Like Souderton, the district recently made masking optional. She wishes masking were enforced.
Still, she wants her son there in person.
“It’s much healthier for him mentally,” Simeon said.
And omicron, though more transmissible, appears to be milder in children than previous variants.
“That helps me a lot,” Simeon said, “knowing that since he’s vaccinated, he should be OK either way.”
The calculus looks different for Larissa Hopwood, whose child has Type 1 diabetes and is at higher risk of becoming seriously ill from the virus.
“They’re really putting parents who have at-risk kids between a rock and a hard place,” she said of the Central Bucks School District.

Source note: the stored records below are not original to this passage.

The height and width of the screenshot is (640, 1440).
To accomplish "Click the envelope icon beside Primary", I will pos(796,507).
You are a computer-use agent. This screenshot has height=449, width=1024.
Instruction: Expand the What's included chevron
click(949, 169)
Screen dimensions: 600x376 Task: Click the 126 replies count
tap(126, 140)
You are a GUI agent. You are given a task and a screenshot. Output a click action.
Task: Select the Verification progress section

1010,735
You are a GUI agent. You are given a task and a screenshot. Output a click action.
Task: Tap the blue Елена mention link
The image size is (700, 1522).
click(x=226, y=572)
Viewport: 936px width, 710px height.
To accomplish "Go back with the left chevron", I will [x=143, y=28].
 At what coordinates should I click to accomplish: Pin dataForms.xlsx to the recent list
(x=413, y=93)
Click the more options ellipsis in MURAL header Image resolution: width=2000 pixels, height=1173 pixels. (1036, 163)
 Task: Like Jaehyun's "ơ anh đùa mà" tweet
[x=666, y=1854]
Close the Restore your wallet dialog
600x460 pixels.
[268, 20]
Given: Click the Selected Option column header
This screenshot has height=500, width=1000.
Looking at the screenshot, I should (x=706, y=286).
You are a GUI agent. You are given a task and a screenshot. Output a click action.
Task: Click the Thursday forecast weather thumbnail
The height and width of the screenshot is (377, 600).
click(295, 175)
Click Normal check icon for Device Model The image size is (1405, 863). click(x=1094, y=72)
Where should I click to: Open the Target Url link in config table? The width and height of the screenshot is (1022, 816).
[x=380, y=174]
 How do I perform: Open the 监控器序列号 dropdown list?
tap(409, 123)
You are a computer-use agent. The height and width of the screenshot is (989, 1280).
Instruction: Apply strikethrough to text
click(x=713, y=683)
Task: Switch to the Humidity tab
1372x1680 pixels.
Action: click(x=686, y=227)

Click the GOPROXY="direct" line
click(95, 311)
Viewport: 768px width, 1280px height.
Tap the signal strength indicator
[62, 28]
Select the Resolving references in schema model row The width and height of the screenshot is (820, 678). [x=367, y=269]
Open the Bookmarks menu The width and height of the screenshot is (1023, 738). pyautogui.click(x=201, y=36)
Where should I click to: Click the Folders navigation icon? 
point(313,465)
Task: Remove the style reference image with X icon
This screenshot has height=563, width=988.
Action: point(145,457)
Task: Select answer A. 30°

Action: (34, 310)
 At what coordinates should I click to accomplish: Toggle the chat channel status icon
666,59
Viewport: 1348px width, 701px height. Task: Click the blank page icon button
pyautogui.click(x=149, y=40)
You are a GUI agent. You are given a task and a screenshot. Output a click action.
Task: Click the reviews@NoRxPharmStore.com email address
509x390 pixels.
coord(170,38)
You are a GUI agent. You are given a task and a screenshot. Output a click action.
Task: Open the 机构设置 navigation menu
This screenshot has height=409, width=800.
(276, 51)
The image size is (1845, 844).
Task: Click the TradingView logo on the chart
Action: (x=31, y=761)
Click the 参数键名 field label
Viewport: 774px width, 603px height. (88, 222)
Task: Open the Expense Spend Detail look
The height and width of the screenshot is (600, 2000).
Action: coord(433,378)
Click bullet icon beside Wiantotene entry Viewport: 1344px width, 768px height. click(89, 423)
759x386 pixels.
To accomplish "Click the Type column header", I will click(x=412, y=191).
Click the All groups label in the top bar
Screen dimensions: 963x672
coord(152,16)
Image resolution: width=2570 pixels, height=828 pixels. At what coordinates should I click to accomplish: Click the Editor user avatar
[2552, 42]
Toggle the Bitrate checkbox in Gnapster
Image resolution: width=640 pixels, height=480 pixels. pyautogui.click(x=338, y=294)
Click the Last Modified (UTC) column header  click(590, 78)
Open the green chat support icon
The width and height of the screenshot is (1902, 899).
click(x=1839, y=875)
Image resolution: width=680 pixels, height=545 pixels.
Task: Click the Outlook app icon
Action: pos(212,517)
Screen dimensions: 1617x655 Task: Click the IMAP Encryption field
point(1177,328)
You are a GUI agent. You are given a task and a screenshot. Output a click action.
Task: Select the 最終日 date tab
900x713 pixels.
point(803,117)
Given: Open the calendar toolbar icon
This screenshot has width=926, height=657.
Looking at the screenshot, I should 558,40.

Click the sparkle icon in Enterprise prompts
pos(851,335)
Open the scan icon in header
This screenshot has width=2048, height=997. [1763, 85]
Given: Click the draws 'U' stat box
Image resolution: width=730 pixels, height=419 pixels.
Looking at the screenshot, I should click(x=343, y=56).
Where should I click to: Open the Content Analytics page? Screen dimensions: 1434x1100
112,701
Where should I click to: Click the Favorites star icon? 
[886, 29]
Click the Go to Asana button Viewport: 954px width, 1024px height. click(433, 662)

Hopwood ended up keeping her kid home from school for the two weeks before winter break. At first, it was a spur-of-the-moment decision.
“It was actually Monday morning [Dec. 13], where I woke Rowan up and was going to get him ready for school and just realized how dangerous that was,” she said.
She wanted to get him a heavier-duty mask. Then, as cases continued to rise, she didn’t feel comfortable sending him back.
Now, she’s taking it day by day as she figures out what to do in the new year.
“This feels like those chickenpox parties that people used to have in the ’80s,” Hopwood said.
“You know, ‘Let’s just expose our kids to chickenpox, and then we’ll all just get it over with.’ But it’s on a big scale, and we’re not being invited, we’re being forced into this.”
Like many, Stephanie Barnett, the Souderton parent, hopes any spike in omicron-driven cases is short term, and “then maybe, within a few weeks, we can return to somewhat pre-omicron. But nobody knows, and I think the uncertainty is the hardest part for everyone.”